For more than a decade, the international community has imposed draconian economic sanctions on North Korea in an effort to contain Pyongyang’s nuclear weapons program. The North Korean economy is a basket case, yet that reality has in no way restrained the nuclear ambitions of a regime that sees nuclear weapons as its best insurance policy for survival. The North Korean example would seem to suggest that when a dictatorial regime, immune to internal public opinion, is determined to develop nuclear weapons, economic sanctions are an ineffective policy response. There is every likelihood that Iran’s theocratic leadership is similarly immune to economic pressure, and sees diplomacy as merely a delaying tactic, to buy time while Tehran rushes forward with its covert uranium enrichment activity.

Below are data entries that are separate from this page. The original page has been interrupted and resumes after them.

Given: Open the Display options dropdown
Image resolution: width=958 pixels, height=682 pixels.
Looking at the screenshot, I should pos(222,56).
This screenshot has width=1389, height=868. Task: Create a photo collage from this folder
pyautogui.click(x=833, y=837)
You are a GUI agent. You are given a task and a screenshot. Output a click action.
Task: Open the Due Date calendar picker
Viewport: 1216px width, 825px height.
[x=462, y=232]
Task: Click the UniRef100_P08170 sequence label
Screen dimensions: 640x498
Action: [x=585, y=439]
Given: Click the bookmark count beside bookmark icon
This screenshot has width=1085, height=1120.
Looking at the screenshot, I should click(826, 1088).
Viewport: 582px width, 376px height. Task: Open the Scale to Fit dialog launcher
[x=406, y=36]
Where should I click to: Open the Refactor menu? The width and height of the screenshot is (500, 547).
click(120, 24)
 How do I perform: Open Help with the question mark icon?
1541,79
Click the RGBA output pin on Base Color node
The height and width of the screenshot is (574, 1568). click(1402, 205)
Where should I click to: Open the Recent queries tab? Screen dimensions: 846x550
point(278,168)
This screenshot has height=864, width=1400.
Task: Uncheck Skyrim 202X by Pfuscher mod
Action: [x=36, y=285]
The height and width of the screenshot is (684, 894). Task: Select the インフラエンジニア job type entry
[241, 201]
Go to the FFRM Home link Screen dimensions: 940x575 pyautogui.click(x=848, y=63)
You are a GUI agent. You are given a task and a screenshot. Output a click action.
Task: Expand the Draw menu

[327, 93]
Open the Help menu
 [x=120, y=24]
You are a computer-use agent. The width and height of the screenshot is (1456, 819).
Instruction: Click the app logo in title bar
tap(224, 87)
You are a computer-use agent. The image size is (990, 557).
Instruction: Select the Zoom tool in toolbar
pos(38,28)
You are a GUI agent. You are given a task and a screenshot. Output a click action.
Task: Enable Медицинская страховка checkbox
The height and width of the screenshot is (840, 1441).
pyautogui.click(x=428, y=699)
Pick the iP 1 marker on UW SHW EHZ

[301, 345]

If in fact sanctions do not impede Iran’s nuclear goals, what is likely to happen? Based on Israel’s aggressive non-proliferation policy in the Middle East, and how they perceive the Iranian nuclear threat, it is unlikely they will remain passive if it appears that Tehran is on the verge of becoming a nuclear power. If the only alternative to an Iranian nuclear weapon is an Israeli attack on Iran, there should be no illusions about the Iranian reaction. They are likely to strike back not only at Israel, but at every Western country, most probably by mining the straits of Hormuz and attacking oil tankers in the Persian Gulf. The economic crisis the world is currently enduring will be massively exacerbated, with oil prices rising through the stratosphere. It is not inconceivable that a long-term regional war will erupt, while the global economy enters a tailspin.
It is not pleasant to contemplate the strong possibility that economic sanctions will fail to thwart Iran’s nuclear weapons program. However, the real world of geopolitics is often unpleasant, and frequently ugly. As painful as it is, I hope that Washington is contemplating other options besides economic sanctions. Otherwise, the Obama administration and the international community will, in effect, make a decision that the Israelis should handle the Iranian nuclear problem, and allow all the horrific yet predictable consequences to ensue.